I wouldn’t normally mention it, having no interest in claiming victimhood. But it occurred to me, reading about the proposed Bedari Kindness Institute, that a study of altruism and empathy, drawing on economics, behavioral psychology, and evolutionary biology, is overdue.

Until now, I assumed that humanity was becoming more humane. The Australian moral philosopher Peter Singer famously described the process as the “expanding circle,” meaning that we recognize a moral obligation to wider and wider groups — first our tribe, then our nation, then the human race as a whole, and one day, perhaps, other animals. As our empathy grows, violence declines — along with slavery, the abuse of women and children, and the persecution of minorities. The evidence was marshaled with devastating force in Steven Pinker’s 2011 magnum opus, The Better Angels of our Nature.

While homicides, wars, and the like are indeed becoming rarer, our public discourse is paradoxically becoming angrier and more acrimonious. Think how easily we, as the horrible saying goes, “cancel” people because of one clumsy remark. Kevin Hart is a homophobe! Al Franken is a dangerous predator! Sarah Silverman is a racist!

The people rushing to make these claims almost never believe them. But an increasing number of us get a high from deploying the fiercest outrage we can muster. We deliberately refuse to consider context. To borrow a phrase from Julien Benda’s Treason of the Intellectuals, our age is marked by the “political organization of hatreds.”

Just because leftists tend to be more censorious than rightists, don’t imagine that it doesn’t happen both ways around. Take the confected fury about Justin Trudeau having darkened his skin when he was in his 20s. Does anyone really imagine that woker-than-thou Trudeau is a racist? Sure, he is dim and out of his depth. But why do we have to claim that he can’t also be a well-intentioned human being?

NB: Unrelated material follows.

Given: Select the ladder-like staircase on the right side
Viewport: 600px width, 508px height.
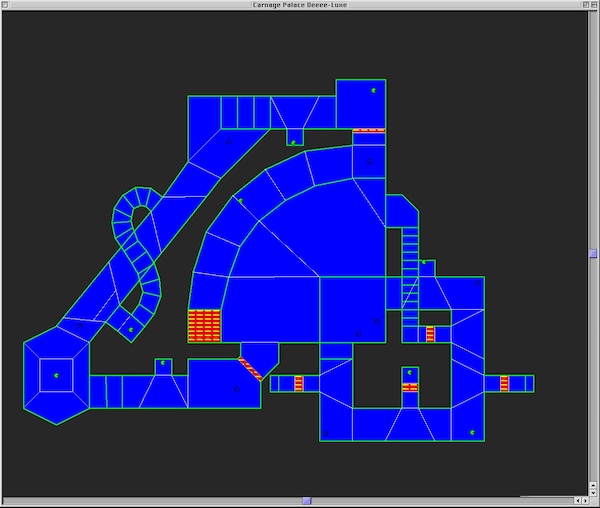Looking at the screenshot, I should [410, 270].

One answer might be Twitter. But the really alarming thing is that politicians are starting to speak, act, and vote as if they were tweeting. They posture for effect, they lob dehumanizing insults, they play to their respective galleries, with little thought for the real-world impact of their actions. They violate norms, ignore precedents, and tear up guardrails in order to try to get at the other side. Result? Half of all Democrats now admit to hating — hating — Republicans and vice versa.

Let me quote some words from the novelist and philosopher C.S. Lewis, apt to our present mood:

“Suppose one reads a story of filthy atrocities in the paper. Then suppose that something turns up suggesting that the story might not be quite true, or not quite so bad as it was made out. Is one’s first feeling, ‘Thank God, even they aren’t quite so bad as that,’ or is it a feeling of disappointment, and even a determination to cling to the first story for the sheer pleasure of thinking your enemies are as bad as possible? If it is the second then it is, I am afraid, the first step in a process which, if followed to the end, will make us into devils.”

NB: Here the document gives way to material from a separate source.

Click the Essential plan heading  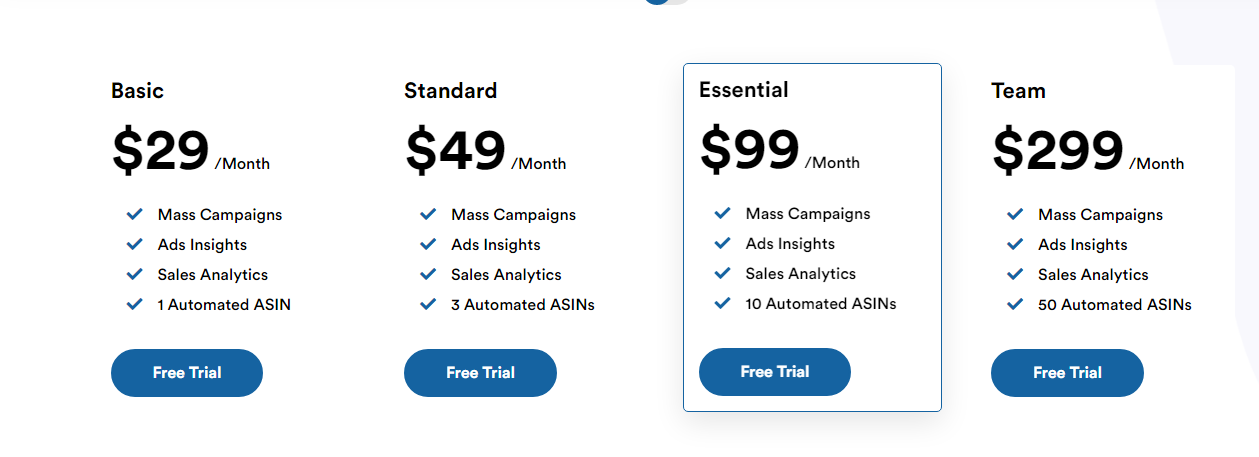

Lurking just underneath our modern sensibilities is a primordial tribal viciousness. We have smothered it under layers of affluence, Christian morality, and learned behavior. But it is still there, encoded in our genes. Unless we learn how to keep it latent, the open societies we take for granted may turn out to have been an anomalous blip. So thank you, Bedari Foundation and UCLA. Let kindness slip away, and totalitarianism follows.